Wednesday, February 27, 2013

In No Way Should This Be Surprising

From a presentation by EA CEO Blake Jorgensen at the Morgan Stanley Technology, Media & Telecom Conference:
Yes, so the digital business is broken up into a couple of pieces...The next and much bigger piece is microtransactions within games. And so to the extent that, as Rajat said, we're building into all of our games the ability to pay for things along the way, either to get to a higher level to buy a new character, to buy a truck, a gun, whatever it might be, and consumers are enjoying and embracing that way of the business.

"we're building into all of our games the ability to pay for things along the way..."

Oh, hell.

Anyone should know where this path leads: to games where essential content or skills necessary in the base game are not available unless they're purchased via micro-transaction. They will be game unbalancing, they will be unfair, and there is no good ending here. There is no path where this is good for us.

But wait, you might say. What if these micro-transactions are just for non-essential or optional items? What if a company promises that they'll never expand to items that unbalance the game? Dead Space 3 was a good example of that, right? So why does this have to end badly?

Let me clarify something before we proceed. If the company making the game isn't part of a publicly-traded corporation, then there are many paths to happy endings. If it's a publicly-traded corporation, though (like Electronic Arts), then we are well and truly screwed.

Why?

Here's the simplest answer. The primary goal of a corporation is not to serve the consumer--it's to maximize value for shareholders. Period.

What this means is that as long as those two interests are aligned, a company will seem very consumer-friendly. When there is a diversion, though, it will always be in the direction of the shareholders, not us.

CEOs use the phrase "maximize value for the shareholders" like an American flag, waving it to prove how they should be immune to criticism no matter what kind of shitty thing they do to consumers. Living by the "maximize value" mantra, a corporation is a predator. A "promise" from a corporation is only good until they decide to break that promise.

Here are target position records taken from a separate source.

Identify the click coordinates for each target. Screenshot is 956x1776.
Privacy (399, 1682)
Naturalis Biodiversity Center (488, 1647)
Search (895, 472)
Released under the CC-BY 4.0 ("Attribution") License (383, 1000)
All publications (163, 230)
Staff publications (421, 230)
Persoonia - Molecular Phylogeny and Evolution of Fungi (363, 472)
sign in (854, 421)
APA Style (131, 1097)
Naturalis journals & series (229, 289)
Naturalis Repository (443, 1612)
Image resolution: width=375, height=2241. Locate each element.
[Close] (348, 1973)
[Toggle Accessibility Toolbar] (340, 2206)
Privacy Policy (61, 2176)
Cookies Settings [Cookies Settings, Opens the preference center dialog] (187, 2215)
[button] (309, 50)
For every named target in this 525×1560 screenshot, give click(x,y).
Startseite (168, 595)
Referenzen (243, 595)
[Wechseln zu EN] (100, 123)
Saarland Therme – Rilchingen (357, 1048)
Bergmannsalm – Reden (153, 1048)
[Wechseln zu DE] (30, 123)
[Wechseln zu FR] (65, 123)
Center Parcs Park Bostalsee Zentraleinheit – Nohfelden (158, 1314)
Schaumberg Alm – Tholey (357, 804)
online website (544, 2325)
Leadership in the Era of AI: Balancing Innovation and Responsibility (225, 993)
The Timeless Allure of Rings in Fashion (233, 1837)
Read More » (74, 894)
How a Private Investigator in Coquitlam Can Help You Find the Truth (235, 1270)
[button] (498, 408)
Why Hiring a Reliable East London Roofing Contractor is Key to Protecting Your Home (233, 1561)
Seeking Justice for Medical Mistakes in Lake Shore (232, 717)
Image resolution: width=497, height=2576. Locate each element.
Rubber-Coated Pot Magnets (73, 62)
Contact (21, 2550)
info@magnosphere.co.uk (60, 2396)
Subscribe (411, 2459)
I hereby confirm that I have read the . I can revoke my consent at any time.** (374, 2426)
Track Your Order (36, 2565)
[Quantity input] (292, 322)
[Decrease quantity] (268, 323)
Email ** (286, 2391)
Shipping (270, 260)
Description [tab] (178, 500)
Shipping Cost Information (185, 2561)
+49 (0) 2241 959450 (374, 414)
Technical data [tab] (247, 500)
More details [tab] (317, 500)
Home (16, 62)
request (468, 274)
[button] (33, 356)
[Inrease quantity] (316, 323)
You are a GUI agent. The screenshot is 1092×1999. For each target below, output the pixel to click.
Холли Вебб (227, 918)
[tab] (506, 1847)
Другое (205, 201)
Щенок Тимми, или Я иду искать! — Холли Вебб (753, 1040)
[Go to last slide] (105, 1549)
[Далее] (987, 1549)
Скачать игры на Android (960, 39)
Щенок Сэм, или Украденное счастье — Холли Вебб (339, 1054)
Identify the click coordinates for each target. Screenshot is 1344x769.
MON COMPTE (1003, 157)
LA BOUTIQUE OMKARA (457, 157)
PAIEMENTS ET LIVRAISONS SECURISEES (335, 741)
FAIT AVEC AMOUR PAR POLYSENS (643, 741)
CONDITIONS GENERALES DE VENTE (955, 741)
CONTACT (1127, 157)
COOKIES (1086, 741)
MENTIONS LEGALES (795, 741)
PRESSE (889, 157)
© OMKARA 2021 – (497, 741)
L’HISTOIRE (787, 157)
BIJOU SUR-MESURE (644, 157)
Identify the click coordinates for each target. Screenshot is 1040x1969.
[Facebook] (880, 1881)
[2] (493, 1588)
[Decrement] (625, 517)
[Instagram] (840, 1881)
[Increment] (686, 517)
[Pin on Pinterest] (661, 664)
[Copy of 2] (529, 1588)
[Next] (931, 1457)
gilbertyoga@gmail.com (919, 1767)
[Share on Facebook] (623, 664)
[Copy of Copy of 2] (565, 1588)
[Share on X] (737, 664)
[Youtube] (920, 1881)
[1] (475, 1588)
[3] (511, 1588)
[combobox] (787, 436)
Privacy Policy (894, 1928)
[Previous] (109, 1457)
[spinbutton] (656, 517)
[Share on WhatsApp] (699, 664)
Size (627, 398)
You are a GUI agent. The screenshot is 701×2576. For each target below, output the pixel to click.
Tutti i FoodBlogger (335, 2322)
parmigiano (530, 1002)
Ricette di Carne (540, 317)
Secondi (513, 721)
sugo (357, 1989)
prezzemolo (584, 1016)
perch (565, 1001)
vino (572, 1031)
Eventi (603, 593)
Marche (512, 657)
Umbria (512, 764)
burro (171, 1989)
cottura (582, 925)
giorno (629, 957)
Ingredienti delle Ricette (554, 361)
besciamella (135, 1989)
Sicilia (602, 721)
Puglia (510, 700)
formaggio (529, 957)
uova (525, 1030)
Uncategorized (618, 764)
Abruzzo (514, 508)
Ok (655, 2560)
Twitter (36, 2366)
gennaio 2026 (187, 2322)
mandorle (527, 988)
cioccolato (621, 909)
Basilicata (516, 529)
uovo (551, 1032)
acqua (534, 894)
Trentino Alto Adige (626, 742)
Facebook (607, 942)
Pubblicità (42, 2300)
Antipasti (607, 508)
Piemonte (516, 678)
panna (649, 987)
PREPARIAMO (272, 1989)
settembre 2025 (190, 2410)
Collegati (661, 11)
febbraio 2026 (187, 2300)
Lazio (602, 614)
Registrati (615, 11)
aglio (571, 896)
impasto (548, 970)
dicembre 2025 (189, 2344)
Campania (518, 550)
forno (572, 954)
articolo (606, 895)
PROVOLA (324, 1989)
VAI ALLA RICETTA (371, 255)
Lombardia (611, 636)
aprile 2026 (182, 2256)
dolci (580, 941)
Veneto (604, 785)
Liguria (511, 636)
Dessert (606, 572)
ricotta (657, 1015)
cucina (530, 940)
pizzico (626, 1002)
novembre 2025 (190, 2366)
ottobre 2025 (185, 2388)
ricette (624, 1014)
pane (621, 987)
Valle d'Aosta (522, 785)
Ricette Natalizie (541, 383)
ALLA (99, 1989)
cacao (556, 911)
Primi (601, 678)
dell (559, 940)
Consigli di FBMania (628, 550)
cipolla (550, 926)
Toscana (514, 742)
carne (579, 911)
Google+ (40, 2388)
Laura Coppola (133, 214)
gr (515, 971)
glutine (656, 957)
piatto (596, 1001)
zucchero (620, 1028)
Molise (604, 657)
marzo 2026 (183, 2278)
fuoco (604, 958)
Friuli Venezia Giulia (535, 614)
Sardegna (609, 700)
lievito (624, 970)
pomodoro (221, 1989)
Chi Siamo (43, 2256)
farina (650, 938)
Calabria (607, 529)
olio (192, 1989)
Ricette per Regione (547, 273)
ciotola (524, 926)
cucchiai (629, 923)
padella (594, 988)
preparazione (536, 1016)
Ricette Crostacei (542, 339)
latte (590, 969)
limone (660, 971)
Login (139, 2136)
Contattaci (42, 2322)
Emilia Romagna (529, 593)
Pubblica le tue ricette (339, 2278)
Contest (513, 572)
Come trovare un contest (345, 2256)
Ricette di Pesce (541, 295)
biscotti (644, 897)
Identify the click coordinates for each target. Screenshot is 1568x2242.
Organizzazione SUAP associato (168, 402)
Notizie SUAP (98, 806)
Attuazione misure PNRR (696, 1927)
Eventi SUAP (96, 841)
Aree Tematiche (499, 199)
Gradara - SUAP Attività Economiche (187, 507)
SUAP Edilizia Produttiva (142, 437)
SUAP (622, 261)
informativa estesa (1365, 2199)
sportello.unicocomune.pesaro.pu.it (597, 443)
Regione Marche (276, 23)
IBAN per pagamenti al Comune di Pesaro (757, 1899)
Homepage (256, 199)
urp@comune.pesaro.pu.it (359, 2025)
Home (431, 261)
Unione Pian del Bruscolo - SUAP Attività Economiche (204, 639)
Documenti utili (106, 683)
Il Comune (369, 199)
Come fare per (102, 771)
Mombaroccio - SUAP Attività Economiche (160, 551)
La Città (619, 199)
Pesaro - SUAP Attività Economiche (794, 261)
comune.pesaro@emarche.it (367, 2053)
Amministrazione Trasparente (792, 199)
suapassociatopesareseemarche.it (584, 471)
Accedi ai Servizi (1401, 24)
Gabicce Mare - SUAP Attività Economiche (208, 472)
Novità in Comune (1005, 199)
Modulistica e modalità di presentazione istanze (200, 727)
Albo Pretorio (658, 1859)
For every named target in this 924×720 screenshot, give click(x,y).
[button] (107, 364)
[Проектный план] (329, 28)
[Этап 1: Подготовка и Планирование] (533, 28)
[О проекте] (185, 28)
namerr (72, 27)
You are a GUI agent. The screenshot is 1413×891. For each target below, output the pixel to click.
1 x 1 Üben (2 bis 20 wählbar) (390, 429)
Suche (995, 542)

So EA will sell non-game-breaking items until they decide they can generate substantially more revenue and higher profits by doing otherwise. Their recent claim that they would never unbalance a game with micro-transactions is nothing more than a Maginot Line, and we would be foolish to believe otherwise.

Is this true of other publicly-traded companies? Absolutely, although the more profitable the company, the less their financial need to consider destroying the trust we've placed in them.

SimCity V? Be prepared. I'm expecting it to be jam-packed with micro-transactions.

This is why, in recent years, I've written more and more about indie games. With an indie game, the interests of the developer are far more closely aligned to their customers. If they're not, they won't be making games for long.